NEW YORK (Dow Jones)-- Beazer Homes USA Inc.'s (BZH) fiscal third-quarter loss widened as the homebuilder saw closings tumble and revenue plunge from a year earlier, leaving some analysts concerned about the builder's dwindling cash supply.

The results continue a sluggish earnings season as home builders continue to struggle in the fifth year of the industry downturn. Last month, NVR Inc. (NVR), long the sector's top performer because it made money during the downturn, said it saw profits slashed by nearly half when compared with a year earlier. Sector titans PulteGroup Inc. (PHM) and DR Horton (DHI) have also recently reported weak quarters.

Builders continue battling weak consumer demand and competition from bargain-priced foreclosures. Mortgages also remain hard to secure as jittery lenders continue turning down many would-be mortgage borrowers.

But Atlanta-based Beazer faced company-specific challenges during the quarter, including the sudden exit of longtime Chief Executive Ian McCarthy in June, just months after he agreed to repay $6.5 million and return company stock as a settlement with the Securities and Exchange Commission.

In the pre-market release, Allan Merrill, McCarthy's replacement, sought to reassure investors worried about the company's cash position.
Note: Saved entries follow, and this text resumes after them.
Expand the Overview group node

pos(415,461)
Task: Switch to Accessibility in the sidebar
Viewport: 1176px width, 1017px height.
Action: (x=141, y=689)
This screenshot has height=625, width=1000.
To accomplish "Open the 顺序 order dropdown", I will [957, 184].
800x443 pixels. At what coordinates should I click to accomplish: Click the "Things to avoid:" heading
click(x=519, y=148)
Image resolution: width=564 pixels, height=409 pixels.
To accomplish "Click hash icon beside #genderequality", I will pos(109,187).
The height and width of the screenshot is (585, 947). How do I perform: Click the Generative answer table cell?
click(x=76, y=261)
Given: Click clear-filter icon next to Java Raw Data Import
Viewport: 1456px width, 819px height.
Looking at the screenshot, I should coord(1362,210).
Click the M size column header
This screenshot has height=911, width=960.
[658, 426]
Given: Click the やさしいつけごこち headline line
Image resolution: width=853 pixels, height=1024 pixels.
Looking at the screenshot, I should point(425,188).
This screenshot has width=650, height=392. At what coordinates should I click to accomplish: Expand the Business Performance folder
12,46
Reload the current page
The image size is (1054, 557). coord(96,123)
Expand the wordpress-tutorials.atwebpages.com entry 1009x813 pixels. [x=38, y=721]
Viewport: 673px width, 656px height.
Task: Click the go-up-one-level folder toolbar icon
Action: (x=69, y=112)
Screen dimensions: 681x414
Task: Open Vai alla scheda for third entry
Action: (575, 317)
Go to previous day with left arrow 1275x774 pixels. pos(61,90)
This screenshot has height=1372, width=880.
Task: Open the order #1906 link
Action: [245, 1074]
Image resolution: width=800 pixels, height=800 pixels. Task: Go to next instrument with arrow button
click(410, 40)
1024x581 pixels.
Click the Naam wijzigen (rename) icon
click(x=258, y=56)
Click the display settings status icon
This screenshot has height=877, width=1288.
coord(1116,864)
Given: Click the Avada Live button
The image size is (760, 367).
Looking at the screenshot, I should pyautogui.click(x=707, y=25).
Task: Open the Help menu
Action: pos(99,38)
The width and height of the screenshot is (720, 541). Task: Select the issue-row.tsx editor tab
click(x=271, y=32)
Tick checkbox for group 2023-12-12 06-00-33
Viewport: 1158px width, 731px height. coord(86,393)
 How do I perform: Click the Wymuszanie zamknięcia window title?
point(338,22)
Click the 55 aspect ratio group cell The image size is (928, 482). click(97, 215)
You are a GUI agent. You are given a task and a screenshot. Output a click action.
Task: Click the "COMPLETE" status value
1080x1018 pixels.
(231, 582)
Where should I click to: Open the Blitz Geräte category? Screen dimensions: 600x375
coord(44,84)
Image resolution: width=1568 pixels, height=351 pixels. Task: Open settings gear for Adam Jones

Available cash on hand was a modest $274.6 million, not including $284 million of restricted cash, down more than $100 million from the previous quarter. The liquidity is "among the lowest in the industry," Vincent Foley, a Barclays Capital analyst, wrote in a client note.

"Our team has demonstrated creativity and resiliency in repairing our balance sheet and improving our operations," Merrill said in the release. "With no significant debt maturities before mid-2015 and a flexible capital structure, we are now applying that same intensity to driving revenue growth as we work to return to sustainable profitability as soon as possible."

For the quarter ended June 30, Beazer posted a loss of $59.1 million, or 80 cents a share, compared with a year-earlier loss of $27.8 million, or 41 cents a share. The year-earlier results include the government's home buyer tax credit, which is now expired.

The current period also includes a net loss of $3.4 million from discontinued operations, while the prior period included a net loss from discontinued operations of $4.4 million.

Revenue slid 46% to $172.8 million. Analysts polled by Thomson Reuters expected a per-share loss of 42 cents on $232 million in revenue.

The home building gross margin, when including writedowns and abandonments, fell to 7.1% from 11.3% in the prior year.

Closings plunged nearly 50% from a year earlier, while orders rose 24%.

The builder's third-quarter cancellation rate fell to 24.3% from 29.3%.

The average selling price increased slightly to $213,000 from $206,000 in the prior year period, largely driven by a mix in homes sold.

"The June quarter proved challenging for Beazer Homes," Foley wrote. "We remain disappointed by the company's lack of profitability."

Shares of Beazer Homes were recently trading at $1.90, down 2.06%.